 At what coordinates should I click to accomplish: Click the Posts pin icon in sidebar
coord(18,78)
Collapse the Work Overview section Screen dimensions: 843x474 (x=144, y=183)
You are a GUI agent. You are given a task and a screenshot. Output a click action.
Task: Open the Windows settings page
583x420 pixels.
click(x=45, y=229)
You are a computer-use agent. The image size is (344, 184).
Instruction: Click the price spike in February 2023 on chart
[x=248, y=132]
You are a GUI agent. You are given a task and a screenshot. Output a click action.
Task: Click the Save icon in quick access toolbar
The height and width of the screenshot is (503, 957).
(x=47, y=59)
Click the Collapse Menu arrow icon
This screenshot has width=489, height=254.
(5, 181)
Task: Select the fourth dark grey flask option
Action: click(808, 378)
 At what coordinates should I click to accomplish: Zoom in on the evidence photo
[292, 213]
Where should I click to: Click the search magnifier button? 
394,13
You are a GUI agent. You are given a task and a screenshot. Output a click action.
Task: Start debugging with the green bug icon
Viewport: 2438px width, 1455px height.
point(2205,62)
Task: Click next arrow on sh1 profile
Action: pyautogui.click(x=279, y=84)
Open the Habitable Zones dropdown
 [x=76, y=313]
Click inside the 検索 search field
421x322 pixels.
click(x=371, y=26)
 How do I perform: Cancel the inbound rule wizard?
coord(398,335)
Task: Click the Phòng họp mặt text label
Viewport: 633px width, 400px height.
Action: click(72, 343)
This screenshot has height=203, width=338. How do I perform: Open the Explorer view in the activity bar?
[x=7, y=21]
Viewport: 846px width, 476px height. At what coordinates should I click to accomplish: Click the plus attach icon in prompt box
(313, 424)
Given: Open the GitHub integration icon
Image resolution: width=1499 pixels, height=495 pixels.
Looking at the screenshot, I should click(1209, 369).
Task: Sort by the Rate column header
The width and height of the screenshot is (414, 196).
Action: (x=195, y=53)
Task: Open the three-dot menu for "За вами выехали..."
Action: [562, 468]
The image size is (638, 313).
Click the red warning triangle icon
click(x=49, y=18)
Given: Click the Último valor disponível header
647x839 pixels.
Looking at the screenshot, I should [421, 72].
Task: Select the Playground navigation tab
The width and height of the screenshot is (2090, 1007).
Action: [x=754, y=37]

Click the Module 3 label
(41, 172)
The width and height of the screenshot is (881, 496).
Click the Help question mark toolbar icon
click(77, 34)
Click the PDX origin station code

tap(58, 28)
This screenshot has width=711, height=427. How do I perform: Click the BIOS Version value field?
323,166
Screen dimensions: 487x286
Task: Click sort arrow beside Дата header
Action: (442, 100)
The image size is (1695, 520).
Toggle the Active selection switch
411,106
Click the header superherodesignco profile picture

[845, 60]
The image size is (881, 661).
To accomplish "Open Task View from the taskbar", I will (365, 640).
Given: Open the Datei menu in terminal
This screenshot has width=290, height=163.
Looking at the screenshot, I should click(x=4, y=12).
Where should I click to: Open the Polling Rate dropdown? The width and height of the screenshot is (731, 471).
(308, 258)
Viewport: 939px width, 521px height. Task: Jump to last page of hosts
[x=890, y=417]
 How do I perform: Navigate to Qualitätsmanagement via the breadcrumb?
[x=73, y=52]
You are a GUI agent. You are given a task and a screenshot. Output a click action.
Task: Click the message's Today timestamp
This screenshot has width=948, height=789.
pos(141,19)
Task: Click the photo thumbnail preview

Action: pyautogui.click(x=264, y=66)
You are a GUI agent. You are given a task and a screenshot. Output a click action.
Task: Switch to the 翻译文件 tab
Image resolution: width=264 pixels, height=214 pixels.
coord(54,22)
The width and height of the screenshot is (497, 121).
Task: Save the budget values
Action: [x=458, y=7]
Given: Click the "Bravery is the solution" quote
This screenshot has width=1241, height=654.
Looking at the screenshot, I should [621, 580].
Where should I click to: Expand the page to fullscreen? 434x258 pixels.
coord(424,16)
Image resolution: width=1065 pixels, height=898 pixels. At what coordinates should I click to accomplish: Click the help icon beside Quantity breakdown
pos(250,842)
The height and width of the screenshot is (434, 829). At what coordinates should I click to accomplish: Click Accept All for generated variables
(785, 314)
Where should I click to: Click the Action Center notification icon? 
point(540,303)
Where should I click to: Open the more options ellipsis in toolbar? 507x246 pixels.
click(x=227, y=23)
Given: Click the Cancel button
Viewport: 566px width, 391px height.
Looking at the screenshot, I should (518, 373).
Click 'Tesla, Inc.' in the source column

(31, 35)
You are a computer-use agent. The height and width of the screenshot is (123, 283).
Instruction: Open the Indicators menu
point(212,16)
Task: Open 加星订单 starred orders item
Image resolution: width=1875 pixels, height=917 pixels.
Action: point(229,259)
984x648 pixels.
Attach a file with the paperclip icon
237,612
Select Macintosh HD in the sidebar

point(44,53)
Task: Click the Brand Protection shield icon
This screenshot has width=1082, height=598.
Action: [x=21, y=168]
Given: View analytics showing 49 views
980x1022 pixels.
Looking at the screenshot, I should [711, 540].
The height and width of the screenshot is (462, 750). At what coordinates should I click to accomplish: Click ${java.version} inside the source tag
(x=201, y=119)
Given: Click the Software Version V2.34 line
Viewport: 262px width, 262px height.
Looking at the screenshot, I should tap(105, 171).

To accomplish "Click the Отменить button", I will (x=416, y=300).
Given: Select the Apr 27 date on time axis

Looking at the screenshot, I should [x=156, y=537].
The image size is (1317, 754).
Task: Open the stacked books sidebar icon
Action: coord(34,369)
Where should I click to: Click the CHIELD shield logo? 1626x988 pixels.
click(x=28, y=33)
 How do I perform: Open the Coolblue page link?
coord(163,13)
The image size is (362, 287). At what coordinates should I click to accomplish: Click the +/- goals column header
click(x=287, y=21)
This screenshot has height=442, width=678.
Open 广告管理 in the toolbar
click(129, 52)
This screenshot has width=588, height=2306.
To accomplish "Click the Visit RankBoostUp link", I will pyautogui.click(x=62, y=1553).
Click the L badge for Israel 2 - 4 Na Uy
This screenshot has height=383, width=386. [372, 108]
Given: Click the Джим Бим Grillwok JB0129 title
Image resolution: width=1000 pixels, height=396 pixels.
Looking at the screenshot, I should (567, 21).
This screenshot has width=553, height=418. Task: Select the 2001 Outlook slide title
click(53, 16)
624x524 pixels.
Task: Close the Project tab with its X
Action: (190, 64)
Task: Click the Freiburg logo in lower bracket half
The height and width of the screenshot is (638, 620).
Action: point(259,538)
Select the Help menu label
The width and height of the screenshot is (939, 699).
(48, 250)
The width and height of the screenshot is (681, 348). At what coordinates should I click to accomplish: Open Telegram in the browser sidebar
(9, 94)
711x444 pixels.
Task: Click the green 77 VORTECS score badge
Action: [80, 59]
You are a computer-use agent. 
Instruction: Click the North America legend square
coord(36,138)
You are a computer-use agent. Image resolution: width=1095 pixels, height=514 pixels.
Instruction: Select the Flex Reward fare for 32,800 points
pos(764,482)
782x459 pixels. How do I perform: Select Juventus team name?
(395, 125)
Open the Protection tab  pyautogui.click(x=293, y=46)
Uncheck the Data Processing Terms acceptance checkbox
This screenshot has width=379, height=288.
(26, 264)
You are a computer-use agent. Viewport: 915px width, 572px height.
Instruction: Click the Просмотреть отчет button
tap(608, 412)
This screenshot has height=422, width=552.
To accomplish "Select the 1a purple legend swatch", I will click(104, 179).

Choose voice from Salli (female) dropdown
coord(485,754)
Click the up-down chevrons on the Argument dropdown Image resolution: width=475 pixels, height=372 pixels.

▶ THE EXERCISE
Report each line of the material above that contains the word "with", copying every such line in full. Case counts when matching.

▶ WRITTEN SOLUTION
Task: Start debugging with the green bug icon
Attach a file with the paperclip icon
Task: Close the Project tab with its X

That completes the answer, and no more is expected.